We believe that none of these solutions is derived from considering
the root of the problem to be solved (as described in
:mps:ref:`.anal.strategy`), although their behavior as analyzed by Wilson
gives several insights.

:mps:tag:`anal.strategy` For any program to run in the minimum required
memory (with minimal overhead -- we discard solutions such as
compression for now), fragmentation must be eliminated. To eliminate
fragmentation, simply place blocks in memory so that they die "in
order" and can be immediately coalesced. This ideal is not achievable,
but we believe we can find object attributes that correlate with
deathtime and exploit them to approximate the ideal. Initially we
believe birth time and type (as approximated by size) will be useful
attributes to explore.

:mps:tag:`anal.strategy.perform` To meet :mps:ref:`.req.attr.performance`, the
implementation of :mps:ref:`.sol.strategy` must be competitive in both time
and space.

:mps:tag:`anal.strategy.risk` The current MPS segment substrate can cause
internal fragmentation which an individual pool can do nothing about.
We expect that `request.epcore.170193.sugg.loci`_ will be implemented to
remove this risk.

.. _`request.epcore.170193.sugg.loci`: https://info.ravenbrook.com/project/mps/import/2001-11-05/mmprevol/request/epcore/170193/

:mps:tag:`anal.policy` Deferred coalescing, when taken to the extreme will
not minimize the memory consumption of a program, as no memory would
ever be reused. Eager reuse appears to lead to more fragmentation,
whereas delayed reuse appears to reduce fragmentation
(paper.wil95(1)). The systems studied by Wilson did not directly
address deferring reuse. Our proposed policy is to reuse blocks when
they reach a (configurable) size. We believe that this policy along
with the policy of segregating allocations by death time, will greatly
reduce fragmentation.

:mps:tag:`anal.policy.risk` This policy could lead to pathological behavior
if allocations cannot be successfully segregated.

:mps:tag:`anal.policy.allocate.segregate` This policy has some similarities
to CustomAlloc (paper.grun92(1)). CustomAlloc segregates objects by
size classes, and then within those classes chooses a different
allocator depending on whether that size class has a stable or
unstable population. Classes with stable population recycle storage
within the class, whereas classes with unstable populations return
their storage to the general allocation pool for possible reuse by
another class. CustomAlloc, however, requires profiling the
application and tuning the allocator according to those profiles.
Although we intend to support such tuning, we do not want to require
it.

Records from a data source
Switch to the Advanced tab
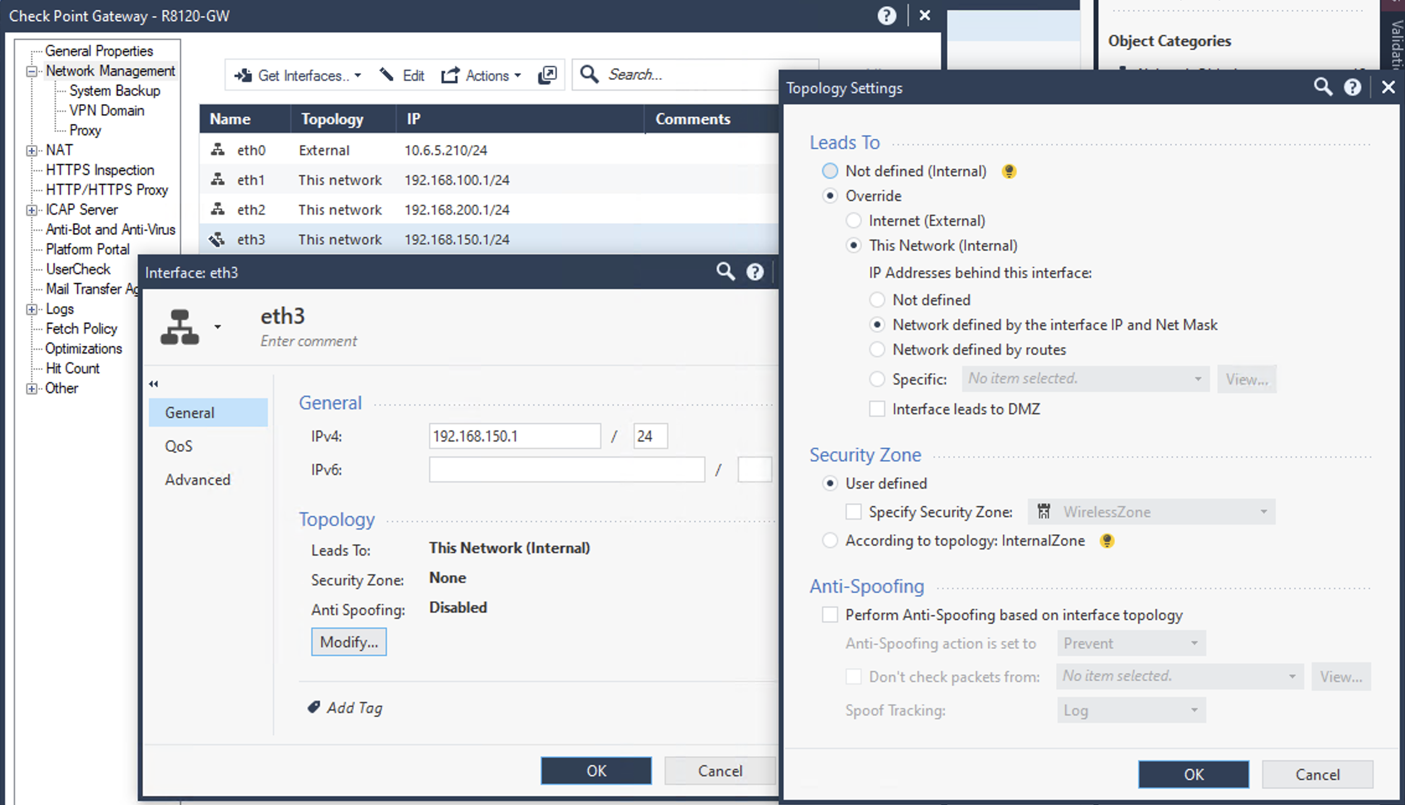Screen dimensions: 1405x805 point(197,479)
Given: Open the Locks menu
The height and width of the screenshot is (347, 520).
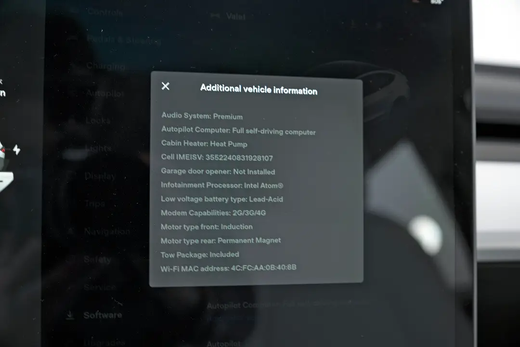Looking at the screenshot, I should pos(98,120).
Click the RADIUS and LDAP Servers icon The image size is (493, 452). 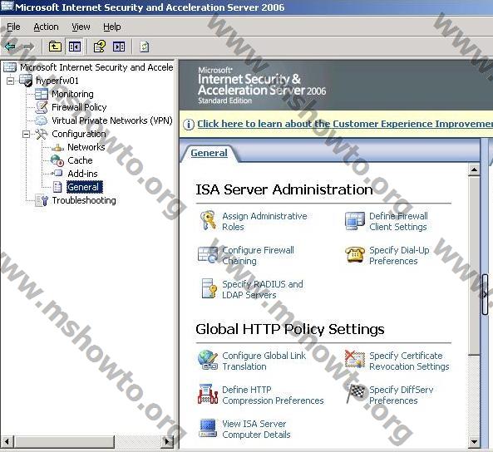pyautogui.click(x=209, y=288)
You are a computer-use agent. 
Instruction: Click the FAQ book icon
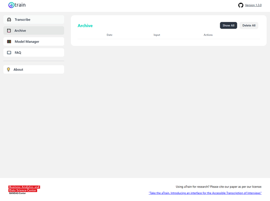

[To do]
1/ From the records, output as a JSON list of strings the lines that begin at the one containing "You are a computer-use agent." and run through the end of the records, one string per line with blank lines omitted. Leave the pictures out of the list.
2/ Write what comes next in the text on memory fragmentation and allocation policy, picking up after its final sentence.

[Answers to the exercises]
1/
[
  "You are a computer-use agent. ",
  "Instruction: Click the FAQ book icon"
]

2/
:mps:tag:`anal.policy.reallocate` For reallocation, :mps:ref:`.req.fun.suballocate`
can be used to free the remainder if a block is made smaller. Doing so
will cause the freed block to obey :mps:ref:`.sol.policy.allocate` (that is,
the freed block will not be treated specially, it will be subject to
the normal policy on reuse). Copying can be used if a block is made
larger. paper.vo96(0) reports success in over-allocating a block the
first time it is resized larger, presumably because blocks that are
resized once tend to be resized again and over-allocating may avoid a
subsequent copy. If each object that will be reallocated can be given
its own allocation point until its final reallocation, the allocation
point can be used to hold released or spare storage.

:mps:tag:`anal.policy.size` We believe that this will take advantage of the
underlying virtual memory system's ability to compact the physical
memory footprint of the program by discarding free fragments that
align with the virtual memory quantum. (In a VM system one can
approximate compaction by sparse mapping. If every other page of a
segment is unused, the unused pages can be unmapped, freeing up
physical memory that can be mapped to a new contiguous vm range.)

:mps:tag:`anal.mech.free-list` The literature (paper.grun92(1),
paper.vo96(0)) indicate that :mps:ref:`.sol.mech.free-list.cartesian-tree`
provides a space-efficient implementation at some cost in speed.
:mps:ref:`.sol.mech.free-list.splay-tree` is faster but less space-efficient.
:mps:ref:`.sol.mech.free-list.bitmap` is unstudied. Many of the faster
allocators maintain caches of free blocks by size to speed allocation
of "popular" sizes. We intend to initially explore not doing so, as we
believe that policy ultimately leads to fragmentation by mixing
objects of varying death times. Instead we intend to use a free list
mechanism to support fast coalescing, deferring reuse of blocks until
a minimum size has been reached.

:mps:tag:`anal.mech.allocate.optimize-small` Wilson (paper.wil95(1)) notes
that small blocks typically have short lifetimes and that overall
performance is improved if you optimize the management of small
blocks, e.g., :mps:ref:`.sol.mech.allocate.lookup-table` for all small blocks.
We believe that :mps:ref:`.sol.mech.allocate.buffer` does exactly that.

:mps:tag:`anal.mech.allocate.optimize-new` Wilson (paper.wil95(1)) reports
some benefit from "preserving wilderness", that is, when a block of
memory must be requested from the system to satisfy an allocation,
only the minimum amount of that block is used, the remainder is
preserved (effectively by putting it at the tail of the free list).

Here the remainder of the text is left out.